04 May Risk & Regulatory Advisory meet Niklas Hageback

Posted at 16:51h in Uncategorized by

Risk & Regulatory Advisory meet Niklas Hageback

Niklas Hageback is returning to Sweden after a long career in risk management in, amongst others, London and Hong Kong with firms such as Goldman Sachs, KPMG & Deutsche Bank. Risk & Regulatory Advisory has met him to discuss the latest trends and risks in banking.

You have been an expatriate now for two decades. What led you back to Sweden?

As with many things in life it was incidental that I came to work abroad for so long. Even so, I always knew it were temporary arrangements, and with a young family to also plan ahead for, the decision to return back to Sweden was an easy one.

Given your international experience, what would you say distinguish risk management in Sweden from the international scene?

In general, the broader risk management framework operates much more in silo formats than what I experienced abroad, be it by risk type or control function. This might be due to the organisational culture and the much stronger powerbase of middle management in Sweden, and whilst there are benefits to such an approach, there are also drawbacks of which some are quite concerning.

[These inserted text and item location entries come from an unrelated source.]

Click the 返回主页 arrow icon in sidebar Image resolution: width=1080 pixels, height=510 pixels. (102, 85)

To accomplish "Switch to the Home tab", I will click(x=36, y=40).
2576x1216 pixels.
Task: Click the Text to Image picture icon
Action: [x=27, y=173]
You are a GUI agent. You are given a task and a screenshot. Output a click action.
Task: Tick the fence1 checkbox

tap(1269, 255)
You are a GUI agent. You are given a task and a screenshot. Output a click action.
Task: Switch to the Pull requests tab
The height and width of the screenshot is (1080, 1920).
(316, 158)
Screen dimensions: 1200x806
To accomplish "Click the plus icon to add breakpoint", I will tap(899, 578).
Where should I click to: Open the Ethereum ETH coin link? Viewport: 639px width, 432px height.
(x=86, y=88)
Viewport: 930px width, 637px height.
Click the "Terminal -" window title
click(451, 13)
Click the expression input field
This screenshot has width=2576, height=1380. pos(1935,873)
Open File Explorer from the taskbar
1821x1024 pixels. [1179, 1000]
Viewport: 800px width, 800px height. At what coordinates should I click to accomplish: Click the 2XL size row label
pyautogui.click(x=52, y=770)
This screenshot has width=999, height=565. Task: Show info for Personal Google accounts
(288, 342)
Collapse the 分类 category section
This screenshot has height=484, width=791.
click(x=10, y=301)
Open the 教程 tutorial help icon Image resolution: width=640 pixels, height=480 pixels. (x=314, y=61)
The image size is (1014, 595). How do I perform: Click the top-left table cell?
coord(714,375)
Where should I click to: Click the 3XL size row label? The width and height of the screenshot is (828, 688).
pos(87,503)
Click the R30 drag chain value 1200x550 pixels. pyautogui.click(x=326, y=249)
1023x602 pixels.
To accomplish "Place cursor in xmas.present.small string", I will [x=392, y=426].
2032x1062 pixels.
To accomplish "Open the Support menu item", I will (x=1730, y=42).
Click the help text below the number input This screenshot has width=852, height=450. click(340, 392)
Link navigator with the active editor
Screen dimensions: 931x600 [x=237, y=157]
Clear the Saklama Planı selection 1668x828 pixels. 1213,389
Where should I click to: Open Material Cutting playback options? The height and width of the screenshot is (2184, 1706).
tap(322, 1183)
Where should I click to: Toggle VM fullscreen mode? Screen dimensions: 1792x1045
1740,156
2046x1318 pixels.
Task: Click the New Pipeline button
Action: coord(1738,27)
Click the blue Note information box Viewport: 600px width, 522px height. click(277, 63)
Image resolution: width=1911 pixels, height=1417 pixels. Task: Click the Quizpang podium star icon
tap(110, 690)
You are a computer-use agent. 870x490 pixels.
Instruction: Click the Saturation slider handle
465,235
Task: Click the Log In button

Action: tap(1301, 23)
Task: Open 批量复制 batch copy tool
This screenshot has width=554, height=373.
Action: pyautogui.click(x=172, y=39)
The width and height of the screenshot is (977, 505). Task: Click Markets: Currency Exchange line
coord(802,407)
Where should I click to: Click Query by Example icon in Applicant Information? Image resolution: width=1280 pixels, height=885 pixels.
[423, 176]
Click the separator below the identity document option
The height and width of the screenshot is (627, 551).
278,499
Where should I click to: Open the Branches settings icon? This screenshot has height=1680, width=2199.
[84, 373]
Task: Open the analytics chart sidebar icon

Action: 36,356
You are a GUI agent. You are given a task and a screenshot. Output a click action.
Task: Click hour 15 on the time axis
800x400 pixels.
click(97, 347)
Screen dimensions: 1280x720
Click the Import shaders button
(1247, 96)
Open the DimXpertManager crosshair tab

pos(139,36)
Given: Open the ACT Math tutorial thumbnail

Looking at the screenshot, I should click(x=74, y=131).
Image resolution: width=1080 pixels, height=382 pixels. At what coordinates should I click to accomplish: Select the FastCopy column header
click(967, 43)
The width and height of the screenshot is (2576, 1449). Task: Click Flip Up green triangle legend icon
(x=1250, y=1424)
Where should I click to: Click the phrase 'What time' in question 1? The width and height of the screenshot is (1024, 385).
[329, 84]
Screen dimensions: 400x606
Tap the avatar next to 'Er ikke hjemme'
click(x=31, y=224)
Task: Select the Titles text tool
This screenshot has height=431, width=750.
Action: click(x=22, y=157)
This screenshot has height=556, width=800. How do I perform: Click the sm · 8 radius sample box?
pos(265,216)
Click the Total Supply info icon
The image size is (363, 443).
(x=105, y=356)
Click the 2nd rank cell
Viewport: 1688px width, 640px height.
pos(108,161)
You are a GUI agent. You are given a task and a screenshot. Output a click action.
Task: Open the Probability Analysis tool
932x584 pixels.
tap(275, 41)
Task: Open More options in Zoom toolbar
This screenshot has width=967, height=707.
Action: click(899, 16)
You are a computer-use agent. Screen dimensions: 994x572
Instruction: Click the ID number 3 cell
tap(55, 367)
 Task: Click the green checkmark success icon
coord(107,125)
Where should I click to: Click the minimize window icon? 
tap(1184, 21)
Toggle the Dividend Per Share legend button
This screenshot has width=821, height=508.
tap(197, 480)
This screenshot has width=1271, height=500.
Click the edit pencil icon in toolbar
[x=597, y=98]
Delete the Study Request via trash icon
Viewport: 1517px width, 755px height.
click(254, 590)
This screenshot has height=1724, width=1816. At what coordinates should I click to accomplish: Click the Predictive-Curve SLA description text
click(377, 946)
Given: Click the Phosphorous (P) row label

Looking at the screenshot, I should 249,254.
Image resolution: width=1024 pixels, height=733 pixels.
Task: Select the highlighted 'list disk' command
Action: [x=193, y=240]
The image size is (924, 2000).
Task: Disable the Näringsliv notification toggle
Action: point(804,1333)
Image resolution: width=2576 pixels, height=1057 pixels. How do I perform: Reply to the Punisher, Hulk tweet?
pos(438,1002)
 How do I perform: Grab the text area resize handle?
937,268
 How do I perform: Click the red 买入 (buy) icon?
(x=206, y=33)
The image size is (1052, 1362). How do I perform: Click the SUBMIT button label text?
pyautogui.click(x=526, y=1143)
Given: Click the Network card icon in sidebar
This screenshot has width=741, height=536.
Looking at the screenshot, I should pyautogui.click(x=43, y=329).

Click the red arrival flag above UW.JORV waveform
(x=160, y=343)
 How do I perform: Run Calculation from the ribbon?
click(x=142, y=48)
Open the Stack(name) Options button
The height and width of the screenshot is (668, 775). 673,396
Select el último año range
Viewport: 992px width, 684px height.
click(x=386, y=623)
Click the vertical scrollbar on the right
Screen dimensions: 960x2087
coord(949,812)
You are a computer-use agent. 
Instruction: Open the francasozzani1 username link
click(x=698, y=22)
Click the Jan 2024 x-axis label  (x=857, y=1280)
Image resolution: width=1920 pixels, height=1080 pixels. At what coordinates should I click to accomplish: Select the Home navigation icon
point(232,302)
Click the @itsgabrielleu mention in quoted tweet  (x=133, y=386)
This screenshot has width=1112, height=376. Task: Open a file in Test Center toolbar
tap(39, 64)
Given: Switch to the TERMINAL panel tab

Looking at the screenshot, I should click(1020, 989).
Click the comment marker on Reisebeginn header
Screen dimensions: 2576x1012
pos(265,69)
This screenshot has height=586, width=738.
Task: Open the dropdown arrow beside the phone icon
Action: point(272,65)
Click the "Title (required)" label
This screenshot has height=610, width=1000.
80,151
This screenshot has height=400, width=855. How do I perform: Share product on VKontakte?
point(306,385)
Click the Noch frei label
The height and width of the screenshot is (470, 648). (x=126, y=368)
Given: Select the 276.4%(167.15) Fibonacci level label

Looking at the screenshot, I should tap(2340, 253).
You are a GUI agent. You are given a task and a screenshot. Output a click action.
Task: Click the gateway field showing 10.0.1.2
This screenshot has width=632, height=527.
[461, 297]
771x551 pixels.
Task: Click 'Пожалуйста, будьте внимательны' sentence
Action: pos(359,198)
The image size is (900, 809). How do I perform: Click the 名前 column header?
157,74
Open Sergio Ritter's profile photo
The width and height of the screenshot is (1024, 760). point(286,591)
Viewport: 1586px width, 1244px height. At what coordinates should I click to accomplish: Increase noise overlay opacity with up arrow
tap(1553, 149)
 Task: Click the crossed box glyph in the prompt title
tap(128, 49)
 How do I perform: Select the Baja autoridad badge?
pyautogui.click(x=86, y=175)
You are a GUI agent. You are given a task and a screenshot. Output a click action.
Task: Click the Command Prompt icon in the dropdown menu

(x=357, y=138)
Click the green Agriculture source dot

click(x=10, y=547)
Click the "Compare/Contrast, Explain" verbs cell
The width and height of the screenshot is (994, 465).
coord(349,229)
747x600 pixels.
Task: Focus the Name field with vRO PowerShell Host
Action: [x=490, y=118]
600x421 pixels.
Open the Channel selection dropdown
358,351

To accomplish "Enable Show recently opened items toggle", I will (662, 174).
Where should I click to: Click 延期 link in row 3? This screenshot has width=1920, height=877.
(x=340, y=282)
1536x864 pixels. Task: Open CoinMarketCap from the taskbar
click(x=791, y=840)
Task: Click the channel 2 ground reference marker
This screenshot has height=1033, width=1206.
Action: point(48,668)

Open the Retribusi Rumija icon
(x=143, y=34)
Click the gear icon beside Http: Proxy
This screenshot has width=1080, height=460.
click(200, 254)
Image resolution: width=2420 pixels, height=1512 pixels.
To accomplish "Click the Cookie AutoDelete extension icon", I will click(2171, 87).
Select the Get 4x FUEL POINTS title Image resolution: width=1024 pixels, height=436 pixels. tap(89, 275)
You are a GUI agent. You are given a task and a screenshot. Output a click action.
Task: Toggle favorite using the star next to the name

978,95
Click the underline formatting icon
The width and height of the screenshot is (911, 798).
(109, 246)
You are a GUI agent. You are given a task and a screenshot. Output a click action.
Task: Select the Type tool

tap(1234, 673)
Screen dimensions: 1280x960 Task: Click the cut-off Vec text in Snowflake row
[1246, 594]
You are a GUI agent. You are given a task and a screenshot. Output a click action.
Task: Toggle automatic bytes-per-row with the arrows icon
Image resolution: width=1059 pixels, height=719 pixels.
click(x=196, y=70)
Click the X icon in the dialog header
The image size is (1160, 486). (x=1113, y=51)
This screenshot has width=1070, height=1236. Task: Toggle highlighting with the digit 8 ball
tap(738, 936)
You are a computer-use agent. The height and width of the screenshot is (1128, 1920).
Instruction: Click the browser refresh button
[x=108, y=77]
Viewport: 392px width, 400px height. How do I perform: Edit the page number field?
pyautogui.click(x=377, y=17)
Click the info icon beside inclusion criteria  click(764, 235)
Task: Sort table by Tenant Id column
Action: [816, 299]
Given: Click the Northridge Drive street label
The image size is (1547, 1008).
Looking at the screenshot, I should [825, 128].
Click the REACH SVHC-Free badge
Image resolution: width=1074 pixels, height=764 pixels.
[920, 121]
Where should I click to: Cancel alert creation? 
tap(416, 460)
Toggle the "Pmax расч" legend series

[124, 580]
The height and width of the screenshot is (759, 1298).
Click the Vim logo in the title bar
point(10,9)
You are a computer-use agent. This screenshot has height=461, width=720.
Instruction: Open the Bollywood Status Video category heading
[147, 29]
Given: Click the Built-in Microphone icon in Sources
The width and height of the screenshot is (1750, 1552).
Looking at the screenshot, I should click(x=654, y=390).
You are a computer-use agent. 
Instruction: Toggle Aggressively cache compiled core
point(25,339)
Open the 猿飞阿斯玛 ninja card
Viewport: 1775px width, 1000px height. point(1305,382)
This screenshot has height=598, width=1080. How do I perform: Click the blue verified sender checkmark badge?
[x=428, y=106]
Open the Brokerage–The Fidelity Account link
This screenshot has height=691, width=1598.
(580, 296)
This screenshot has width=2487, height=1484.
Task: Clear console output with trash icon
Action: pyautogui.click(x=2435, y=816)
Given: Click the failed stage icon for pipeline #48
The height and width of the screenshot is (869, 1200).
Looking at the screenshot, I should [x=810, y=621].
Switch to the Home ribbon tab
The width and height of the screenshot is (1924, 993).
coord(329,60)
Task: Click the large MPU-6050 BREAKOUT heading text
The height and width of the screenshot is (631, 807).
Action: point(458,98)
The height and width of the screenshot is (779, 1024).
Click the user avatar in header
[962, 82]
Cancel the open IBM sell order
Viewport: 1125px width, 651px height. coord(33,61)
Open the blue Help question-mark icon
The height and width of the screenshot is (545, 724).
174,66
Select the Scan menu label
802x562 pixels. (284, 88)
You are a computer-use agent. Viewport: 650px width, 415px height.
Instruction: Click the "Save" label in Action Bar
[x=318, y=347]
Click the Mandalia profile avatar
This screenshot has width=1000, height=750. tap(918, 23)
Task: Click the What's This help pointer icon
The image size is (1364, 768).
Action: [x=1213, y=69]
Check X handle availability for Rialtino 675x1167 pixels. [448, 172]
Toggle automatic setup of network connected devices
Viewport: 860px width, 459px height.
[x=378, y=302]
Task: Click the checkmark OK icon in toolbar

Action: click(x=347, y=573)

At the very top, it becomes difficult to get an accurate consolidated overview and understanding of what the actual risk exposures and their magnitudes are from the firmwide perspective, which history has shown can cost dearly. Incidents highlight that perpetrators have been swift to identify control gaps in fragmented risk frameworks which they then can gleefully abuse for illicit profits.  But also the more mundane and basic levels are affected, this as typically data tend to be aligned with these silos , making a data architecture that facilitates analytics & reporting across risk types and controls challenging to achieve. Thus, concepts such as Enterprise Risk Management (albeit rudimentary) are in place also here, but more as a theoretical construct rather than being an actual tool for pricing, allocation,  and business decisions.

In all, there is a strong impetus to encourage more collaboration and break the silos that act as impediments for effective risk management, which is something that forceful change management can address.

WHAT ARE THE KEY RISKS TO KEEP TRACK OF IN 2022?

There are a number of key risk areas that are important to keep track of and which in parts are intervowen through an intricate web of complexities. (and most of these risks are of course also applicable for sectors outside banking).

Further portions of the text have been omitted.